Top of Exercise input

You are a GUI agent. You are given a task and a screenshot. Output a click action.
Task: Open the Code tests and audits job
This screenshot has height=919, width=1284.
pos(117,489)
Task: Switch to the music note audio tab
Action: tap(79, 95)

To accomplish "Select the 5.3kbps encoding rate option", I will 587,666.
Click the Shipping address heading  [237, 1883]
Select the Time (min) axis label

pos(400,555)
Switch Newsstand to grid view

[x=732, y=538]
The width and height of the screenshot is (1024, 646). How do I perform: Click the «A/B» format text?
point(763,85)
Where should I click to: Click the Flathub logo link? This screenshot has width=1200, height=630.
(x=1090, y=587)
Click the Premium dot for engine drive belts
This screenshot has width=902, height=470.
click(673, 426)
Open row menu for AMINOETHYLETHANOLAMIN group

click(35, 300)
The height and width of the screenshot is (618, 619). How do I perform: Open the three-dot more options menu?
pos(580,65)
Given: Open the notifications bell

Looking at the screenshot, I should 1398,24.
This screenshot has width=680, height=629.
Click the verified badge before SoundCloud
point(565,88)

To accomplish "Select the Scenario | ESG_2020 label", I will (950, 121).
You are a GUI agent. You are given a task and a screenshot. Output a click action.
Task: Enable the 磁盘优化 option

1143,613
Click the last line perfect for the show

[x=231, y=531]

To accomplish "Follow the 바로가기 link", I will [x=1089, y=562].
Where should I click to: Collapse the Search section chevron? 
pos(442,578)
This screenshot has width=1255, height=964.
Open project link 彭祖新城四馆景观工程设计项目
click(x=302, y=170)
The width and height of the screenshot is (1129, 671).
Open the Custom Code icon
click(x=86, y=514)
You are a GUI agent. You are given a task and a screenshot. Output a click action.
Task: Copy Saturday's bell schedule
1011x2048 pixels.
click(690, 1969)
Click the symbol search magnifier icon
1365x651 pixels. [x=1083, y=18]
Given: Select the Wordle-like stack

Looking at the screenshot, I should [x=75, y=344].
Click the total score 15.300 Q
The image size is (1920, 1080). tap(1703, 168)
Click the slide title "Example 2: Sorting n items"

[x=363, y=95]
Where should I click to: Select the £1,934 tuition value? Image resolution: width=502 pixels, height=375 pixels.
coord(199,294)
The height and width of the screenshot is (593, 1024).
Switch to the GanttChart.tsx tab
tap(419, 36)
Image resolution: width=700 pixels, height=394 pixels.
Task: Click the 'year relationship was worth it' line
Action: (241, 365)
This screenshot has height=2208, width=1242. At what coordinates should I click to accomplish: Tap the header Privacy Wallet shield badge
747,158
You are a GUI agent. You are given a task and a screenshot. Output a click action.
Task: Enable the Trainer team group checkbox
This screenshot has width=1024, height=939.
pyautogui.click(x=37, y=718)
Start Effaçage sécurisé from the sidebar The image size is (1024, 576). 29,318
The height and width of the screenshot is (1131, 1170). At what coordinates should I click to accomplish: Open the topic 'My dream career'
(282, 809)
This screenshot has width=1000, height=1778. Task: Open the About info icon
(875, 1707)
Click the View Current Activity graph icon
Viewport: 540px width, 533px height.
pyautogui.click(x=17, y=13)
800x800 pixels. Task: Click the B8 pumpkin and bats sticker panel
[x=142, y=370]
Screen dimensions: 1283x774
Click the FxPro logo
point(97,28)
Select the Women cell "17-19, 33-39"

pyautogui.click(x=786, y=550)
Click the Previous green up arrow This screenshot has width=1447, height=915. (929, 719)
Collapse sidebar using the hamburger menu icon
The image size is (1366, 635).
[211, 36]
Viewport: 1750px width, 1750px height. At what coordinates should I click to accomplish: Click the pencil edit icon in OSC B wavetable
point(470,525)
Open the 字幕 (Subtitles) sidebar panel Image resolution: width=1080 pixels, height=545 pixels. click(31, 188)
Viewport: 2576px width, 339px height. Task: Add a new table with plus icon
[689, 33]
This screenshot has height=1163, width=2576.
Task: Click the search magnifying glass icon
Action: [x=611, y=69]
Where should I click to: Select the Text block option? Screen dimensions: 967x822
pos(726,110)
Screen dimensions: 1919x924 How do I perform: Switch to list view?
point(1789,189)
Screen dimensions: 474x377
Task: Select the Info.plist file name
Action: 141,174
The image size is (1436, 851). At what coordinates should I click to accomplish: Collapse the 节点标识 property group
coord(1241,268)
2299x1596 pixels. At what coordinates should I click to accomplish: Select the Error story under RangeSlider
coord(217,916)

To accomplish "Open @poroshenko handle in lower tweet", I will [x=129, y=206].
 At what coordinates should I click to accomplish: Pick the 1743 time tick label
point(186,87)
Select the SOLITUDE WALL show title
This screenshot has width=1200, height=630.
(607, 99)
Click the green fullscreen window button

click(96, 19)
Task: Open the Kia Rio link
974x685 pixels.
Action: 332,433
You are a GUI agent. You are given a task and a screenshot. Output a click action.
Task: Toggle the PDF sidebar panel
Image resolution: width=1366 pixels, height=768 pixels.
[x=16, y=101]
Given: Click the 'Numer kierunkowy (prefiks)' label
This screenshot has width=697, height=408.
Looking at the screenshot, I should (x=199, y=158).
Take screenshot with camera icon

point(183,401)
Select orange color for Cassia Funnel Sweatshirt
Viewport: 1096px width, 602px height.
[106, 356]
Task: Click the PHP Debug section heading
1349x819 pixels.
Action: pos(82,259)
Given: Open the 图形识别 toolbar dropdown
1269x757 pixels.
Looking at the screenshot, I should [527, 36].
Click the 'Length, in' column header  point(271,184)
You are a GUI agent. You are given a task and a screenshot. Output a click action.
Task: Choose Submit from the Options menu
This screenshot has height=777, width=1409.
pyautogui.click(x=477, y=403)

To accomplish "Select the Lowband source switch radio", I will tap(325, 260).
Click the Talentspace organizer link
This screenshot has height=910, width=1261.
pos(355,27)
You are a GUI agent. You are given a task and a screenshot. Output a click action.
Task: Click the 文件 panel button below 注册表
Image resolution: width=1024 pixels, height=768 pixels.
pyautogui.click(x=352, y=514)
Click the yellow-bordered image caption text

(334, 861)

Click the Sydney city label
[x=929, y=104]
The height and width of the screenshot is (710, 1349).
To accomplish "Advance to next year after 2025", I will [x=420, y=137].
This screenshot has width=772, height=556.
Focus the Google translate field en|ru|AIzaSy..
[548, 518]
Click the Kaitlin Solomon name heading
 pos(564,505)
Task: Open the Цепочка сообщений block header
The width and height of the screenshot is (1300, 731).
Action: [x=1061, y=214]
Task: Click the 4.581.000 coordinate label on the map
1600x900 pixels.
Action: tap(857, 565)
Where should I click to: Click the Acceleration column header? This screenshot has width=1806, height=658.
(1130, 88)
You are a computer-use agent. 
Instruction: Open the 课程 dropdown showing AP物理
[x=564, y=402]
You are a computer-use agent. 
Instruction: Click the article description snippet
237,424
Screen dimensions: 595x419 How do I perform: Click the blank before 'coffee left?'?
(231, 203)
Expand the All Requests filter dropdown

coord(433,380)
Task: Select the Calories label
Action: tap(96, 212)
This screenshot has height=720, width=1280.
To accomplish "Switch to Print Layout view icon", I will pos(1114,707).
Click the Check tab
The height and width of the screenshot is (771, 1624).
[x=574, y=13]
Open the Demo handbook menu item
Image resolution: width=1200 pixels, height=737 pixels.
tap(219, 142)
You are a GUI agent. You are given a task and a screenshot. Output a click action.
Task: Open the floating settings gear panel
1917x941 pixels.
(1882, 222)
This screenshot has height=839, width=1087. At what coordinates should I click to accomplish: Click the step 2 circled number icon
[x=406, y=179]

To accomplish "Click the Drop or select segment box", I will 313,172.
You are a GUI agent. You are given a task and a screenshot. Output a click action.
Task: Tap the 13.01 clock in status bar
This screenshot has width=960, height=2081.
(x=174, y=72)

Bottom of Exercise input

Where a line in the entries holds "sidebar", copy that line.

Start Effaçage sécurisé from the sidebar The image size is (1024, 576). 29,318
Collapse sidebar using the hamburger menu icon
Open the 字幕 (Subtitles) sidebar panel Image resolution: width=1080 pixels, height=545 pixels. click(31, 188)
Task: Toggle the PDF sidebar panel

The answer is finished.